[EXERCISE DIRECTIONS] Convert everything from the start of the records down to the line containing "pos(96,379)" into a JSON list of strings, one string per line, omitting blank lines.

[SUPPLIED MATERIAL]
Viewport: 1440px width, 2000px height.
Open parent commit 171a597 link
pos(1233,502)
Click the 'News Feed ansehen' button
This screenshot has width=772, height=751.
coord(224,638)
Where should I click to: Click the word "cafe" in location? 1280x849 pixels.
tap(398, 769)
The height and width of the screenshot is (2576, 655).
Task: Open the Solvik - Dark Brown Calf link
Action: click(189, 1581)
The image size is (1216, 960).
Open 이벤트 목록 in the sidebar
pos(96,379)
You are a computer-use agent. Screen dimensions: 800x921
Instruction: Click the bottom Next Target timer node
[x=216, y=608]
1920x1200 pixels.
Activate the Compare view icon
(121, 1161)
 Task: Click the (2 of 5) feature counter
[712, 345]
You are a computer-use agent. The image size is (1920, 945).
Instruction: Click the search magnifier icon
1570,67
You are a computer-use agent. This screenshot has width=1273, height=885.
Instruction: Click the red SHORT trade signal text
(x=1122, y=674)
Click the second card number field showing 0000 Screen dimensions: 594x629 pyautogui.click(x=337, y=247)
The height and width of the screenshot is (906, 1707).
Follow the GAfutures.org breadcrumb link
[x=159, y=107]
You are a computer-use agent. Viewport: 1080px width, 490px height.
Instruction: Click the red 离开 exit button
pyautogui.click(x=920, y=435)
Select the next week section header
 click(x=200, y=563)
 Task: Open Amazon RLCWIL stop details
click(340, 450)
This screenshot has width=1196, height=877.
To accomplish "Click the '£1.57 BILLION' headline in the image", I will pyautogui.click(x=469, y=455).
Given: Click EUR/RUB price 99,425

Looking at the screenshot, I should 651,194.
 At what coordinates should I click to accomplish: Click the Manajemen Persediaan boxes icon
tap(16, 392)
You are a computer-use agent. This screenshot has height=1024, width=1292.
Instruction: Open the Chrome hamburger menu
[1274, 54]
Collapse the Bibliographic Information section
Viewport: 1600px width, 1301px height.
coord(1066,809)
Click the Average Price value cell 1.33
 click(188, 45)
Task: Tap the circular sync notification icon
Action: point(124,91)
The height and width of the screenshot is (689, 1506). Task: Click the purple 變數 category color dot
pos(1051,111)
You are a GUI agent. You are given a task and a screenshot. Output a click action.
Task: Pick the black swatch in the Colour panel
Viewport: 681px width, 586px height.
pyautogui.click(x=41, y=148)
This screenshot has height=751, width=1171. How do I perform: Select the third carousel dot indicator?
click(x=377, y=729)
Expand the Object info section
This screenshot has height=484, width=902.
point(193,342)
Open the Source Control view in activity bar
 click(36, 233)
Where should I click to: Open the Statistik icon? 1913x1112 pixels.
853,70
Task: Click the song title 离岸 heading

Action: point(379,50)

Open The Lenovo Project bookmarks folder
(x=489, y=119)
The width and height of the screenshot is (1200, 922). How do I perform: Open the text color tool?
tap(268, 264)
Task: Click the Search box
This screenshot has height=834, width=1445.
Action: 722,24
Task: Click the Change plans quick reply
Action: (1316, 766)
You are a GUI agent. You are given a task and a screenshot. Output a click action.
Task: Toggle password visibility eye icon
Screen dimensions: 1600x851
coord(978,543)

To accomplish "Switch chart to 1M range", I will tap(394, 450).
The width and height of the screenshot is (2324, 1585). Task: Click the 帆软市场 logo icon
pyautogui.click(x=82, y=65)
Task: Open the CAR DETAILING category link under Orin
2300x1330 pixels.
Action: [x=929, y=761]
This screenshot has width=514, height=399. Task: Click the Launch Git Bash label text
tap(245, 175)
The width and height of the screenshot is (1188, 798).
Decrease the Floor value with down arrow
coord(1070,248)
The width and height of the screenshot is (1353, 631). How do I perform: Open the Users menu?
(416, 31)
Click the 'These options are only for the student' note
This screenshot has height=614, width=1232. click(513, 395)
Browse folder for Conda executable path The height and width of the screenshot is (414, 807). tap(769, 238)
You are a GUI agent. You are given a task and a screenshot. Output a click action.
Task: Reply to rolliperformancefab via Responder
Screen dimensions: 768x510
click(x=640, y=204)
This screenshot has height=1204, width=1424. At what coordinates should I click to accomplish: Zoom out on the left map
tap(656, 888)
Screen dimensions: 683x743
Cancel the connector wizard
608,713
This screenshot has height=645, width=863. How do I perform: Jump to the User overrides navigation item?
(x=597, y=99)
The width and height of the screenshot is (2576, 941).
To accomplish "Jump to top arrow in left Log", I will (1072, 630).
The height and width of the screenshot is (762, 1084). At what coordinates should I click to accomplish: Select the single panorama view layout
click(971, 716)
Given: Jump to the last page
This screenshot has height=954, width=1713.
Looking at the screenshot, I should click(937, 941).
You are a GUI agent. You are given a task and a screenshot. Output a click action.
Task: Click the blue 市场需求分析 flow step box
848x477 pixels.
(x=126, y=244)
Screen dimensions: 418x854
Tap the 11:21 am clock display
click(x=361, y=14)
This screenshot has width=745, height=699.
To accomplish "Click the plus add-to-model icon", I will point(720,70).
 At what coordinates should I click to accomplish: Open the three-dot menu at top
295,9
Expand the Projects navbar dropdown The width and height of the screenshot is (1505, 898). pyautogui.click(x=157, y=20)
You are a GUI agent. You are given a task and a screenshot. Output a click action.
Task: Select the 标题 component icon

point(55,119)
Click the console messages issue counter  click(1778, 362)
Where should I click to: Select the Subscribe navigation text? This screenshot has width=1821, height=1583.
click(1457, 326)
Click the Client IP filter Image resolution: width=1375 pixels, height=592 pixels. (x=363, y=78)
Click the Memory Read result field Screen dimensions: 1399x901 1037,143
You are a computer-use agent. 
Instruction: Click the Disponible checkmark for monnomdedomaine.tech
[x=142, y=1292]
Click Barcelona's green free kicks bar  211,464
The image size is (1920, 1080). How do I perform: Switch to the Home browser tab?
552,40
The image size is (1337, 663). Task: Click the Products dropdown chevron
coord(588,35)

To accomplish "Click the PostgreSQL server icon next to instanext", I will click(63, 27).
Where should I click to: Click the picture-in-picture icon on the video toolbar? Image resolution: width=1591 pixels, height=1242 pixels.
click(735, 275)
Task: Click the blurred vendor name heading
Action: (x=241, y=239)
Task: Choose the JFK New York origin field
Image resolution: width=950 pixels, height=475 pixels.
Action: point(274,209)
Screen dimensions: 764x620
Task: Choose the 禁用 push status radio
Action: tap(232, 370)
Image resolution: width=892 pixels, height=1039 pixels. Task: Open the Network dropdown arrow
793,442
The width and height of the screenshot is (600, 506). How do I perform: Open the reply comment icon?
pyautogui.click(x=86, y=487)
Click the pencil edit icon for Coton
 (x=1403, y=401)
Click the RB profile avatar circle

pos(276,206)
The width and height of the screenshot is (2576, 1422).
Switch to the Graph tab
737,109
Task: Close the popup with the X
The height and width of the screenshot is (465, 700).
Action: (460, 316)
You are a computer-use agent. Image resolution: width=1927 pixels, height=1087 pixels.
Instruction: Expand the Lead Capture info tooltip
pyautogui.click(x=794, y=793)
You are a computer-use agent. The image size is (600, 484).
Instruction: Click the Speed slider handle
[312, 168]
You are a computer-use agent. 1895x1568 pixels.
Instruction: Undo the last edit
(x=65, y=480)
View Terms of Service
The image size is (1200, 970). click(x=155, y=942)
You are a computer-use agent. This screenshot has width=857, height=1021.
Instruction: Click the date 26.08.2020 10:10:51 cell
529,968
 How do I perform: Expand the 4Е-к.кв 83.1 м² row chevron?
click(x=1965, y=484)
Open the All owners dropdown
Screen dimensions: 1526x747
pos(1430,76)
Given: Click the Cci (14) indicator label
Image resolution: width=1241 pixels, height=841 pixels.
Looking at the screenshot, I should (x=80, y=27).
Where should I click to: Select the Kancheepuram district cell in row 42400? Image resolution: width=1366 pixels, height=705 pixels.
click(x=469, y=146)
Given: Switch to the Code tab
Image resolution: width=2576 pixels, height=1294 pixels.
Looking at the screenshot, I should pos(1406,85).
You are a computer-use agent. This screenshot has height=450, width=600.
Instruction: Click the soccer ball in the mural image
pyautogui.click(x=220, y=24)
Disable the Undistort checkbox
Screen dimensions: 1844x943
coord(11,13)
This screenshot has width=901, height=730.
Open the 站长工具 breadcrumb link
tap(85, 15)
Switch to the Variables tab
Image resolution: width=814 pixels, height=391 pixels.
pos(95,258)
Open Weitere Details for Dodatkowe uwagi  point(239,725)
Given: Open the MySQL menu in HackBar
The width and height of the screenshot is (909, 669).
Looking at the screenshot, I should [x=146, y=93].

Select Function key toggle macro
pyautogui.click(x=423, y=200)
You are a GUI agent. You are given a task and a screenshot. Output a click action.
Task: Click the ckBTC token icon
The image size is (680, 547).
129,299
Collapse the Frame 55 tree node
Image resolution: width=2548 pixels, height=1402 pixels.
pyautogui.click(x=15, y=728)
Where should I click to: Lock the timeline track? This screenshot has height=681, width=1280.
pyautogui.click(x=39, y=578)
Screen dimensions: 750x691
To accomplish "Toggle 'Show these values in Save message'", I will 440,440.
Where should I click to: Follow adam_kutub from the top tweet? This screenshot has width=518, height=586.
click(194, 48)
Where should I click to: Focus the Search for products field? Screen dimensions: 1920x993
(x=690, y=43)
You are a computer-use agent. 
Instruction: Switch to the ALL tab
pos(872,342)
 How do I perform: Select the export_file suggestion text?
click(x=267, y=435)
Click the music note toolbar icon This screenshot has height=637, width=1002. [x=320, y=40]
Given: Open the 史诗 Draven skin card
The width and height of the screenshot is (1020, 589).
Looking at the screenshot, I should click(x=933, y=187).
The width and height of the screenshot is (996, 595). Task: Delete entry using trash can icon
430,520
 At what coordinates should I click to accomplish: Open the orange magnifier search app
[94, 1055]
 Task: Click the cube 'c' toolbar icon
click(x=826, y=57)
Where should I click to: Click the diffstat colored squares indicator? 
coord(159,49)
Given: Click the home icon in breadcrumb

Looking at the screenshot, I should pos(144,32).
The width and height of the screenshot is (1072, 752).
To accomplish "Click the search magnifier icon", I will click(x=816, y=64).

[RIGHT ANSWER]
[
  "Viewport: 1440px width, 2000px height.",
  "Open parent commit 171a597 link",
  "pos(1233,502)",
  "Click the 'News Feed ansehen' button",
  "This screenshot has width=772, height=751.",
  "coord(224,638)",
  "Where should I click to: Click the word \"cafe\" in location? 1280x849 pixels.",
  "tap(398, 769)",
  "The height and width of the screenshot is (2576, 655).",
  "Task: Open the Solvik - Dark Brown Calf link",
  "Action: click(189, 1581)",
  "The image size is (1216, 960).",
  "Open 이벤트 목록 in the sidebar",
  "pos(96,379)"
]